Screenshot grounding data:
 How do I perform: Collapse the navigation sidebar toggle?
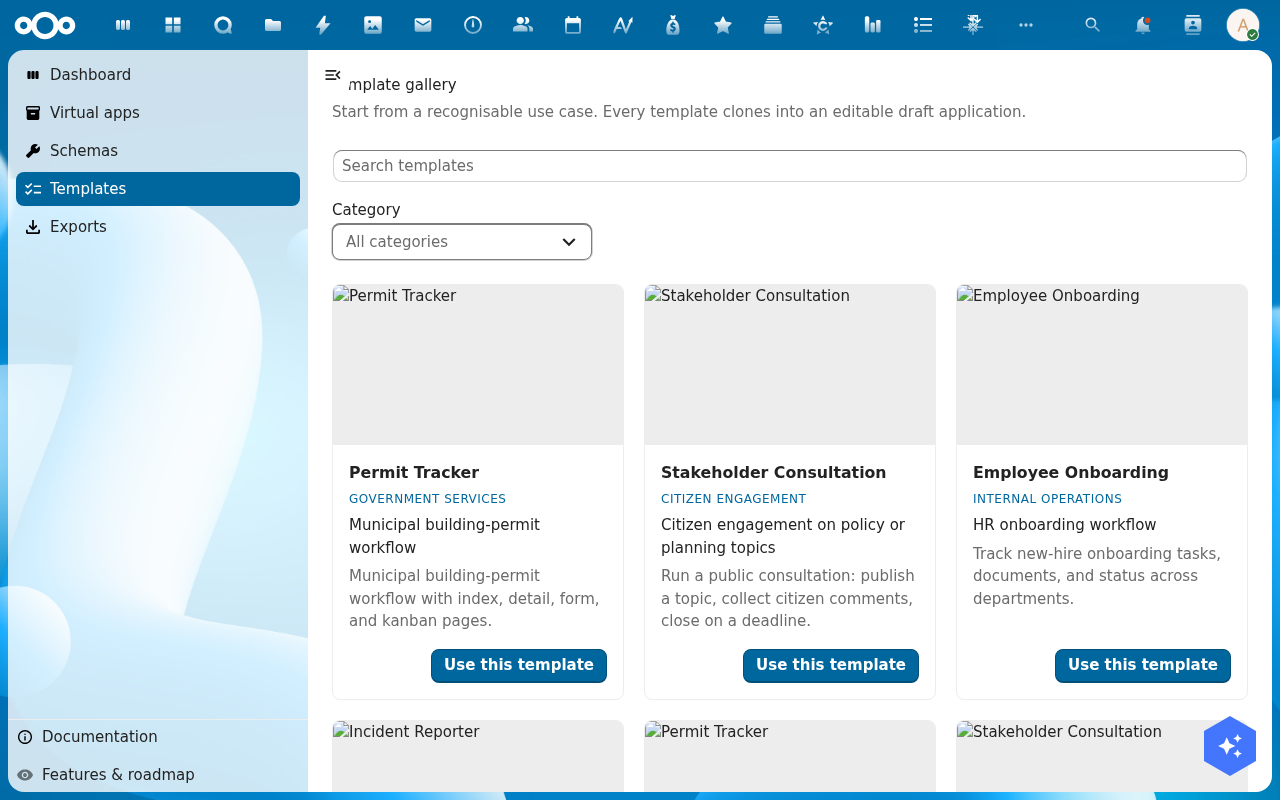click(x=333, y=75)
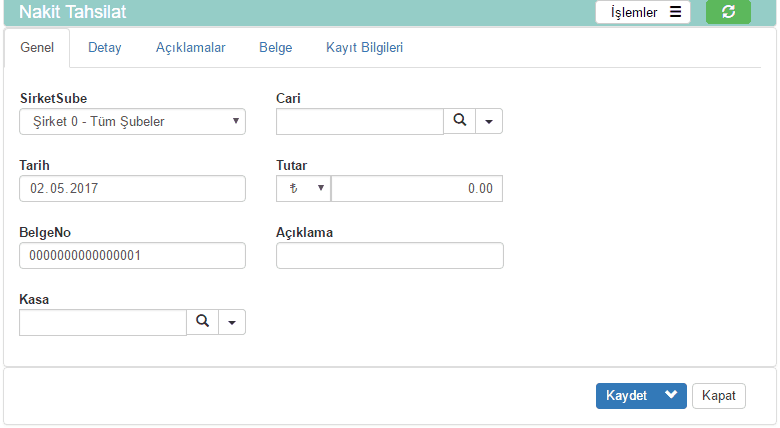Click the green refresh icon button
The width and height of the screenshot is (780, 428).
tap(728, 12)
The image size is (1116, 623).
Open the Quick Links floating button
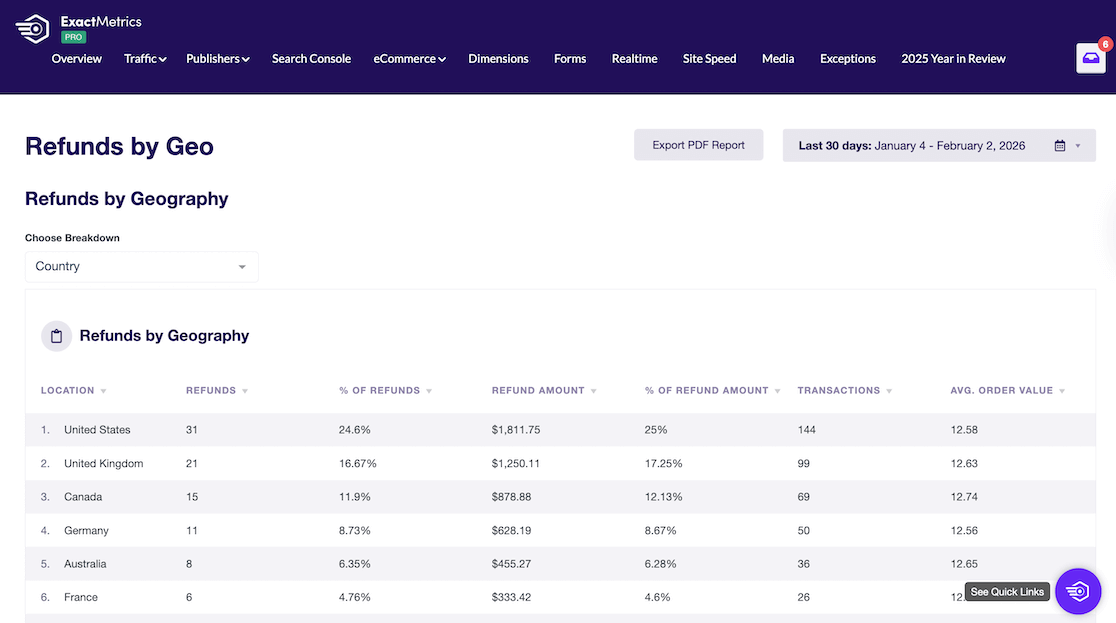tap(1077, 591)
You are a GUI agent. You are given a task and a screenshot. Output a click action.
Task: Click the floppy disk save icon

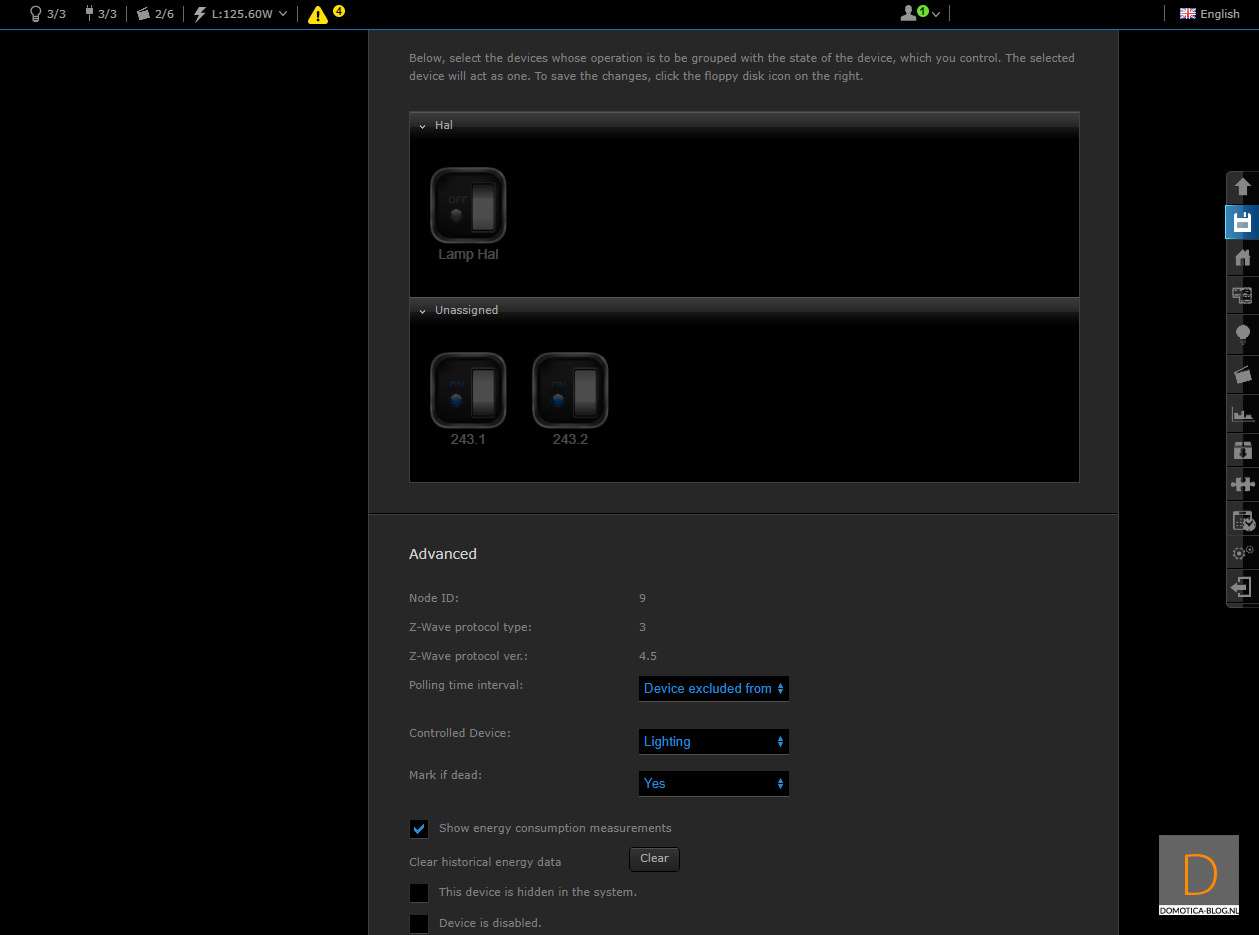(1242, 222)
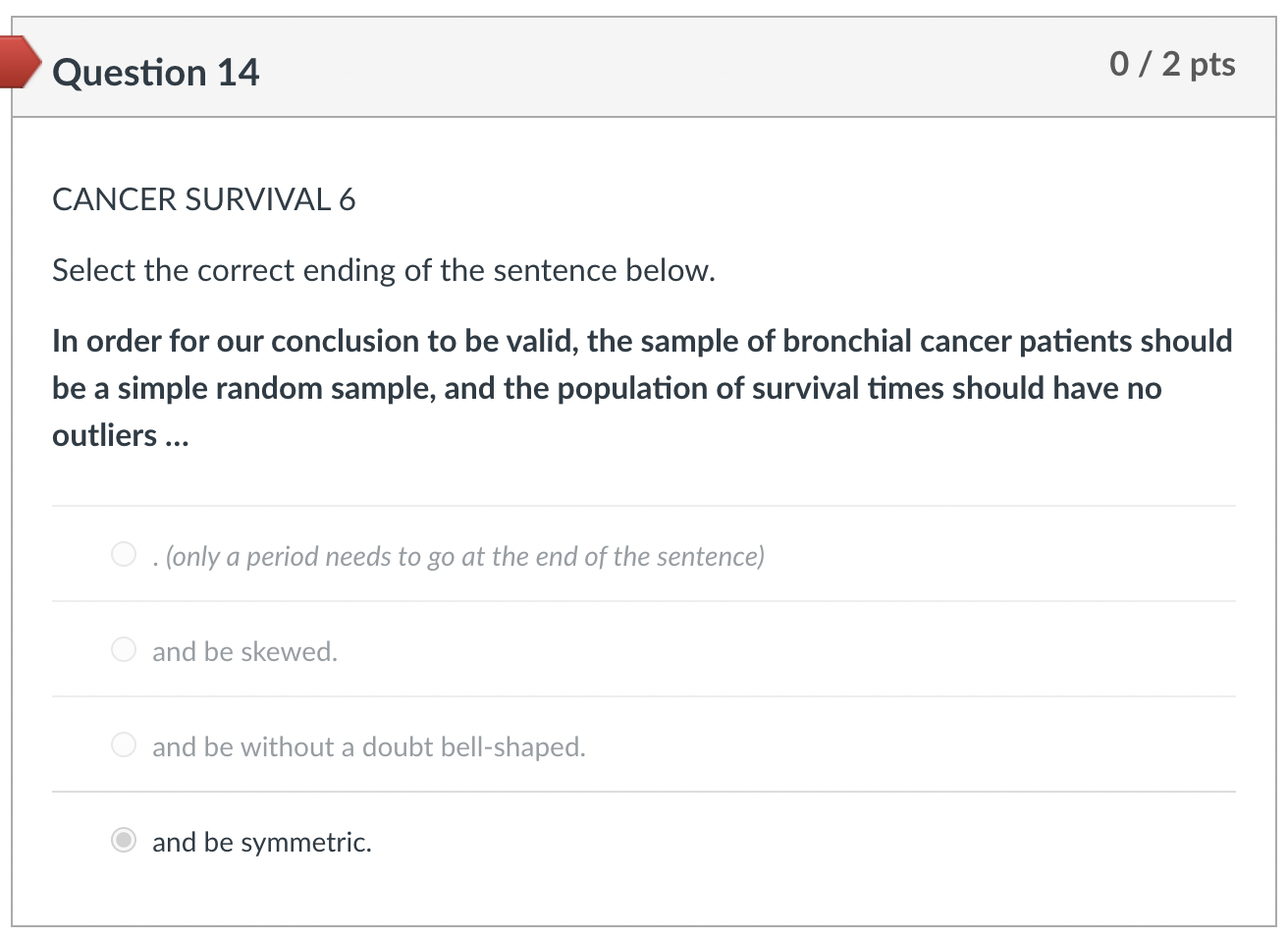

[Activity]:
All of the data is to be reproduced exactly, with the pictures left out.

[Expected output]:
 How do I perform: Collapse the navigation sidebar toggle?
click(x=333, y=75)
Click the green refresh icon button
The width and height of the screenshot is (780, 428).
tap(728, 12)
The image size is (1116, 623).
Open the Quick Links floating button
tap(1077, 591)
You are a GUI agent. You are given a task and a screenshot. Output a click action.
Task: Click the floppy disk save icon

(1242, 222)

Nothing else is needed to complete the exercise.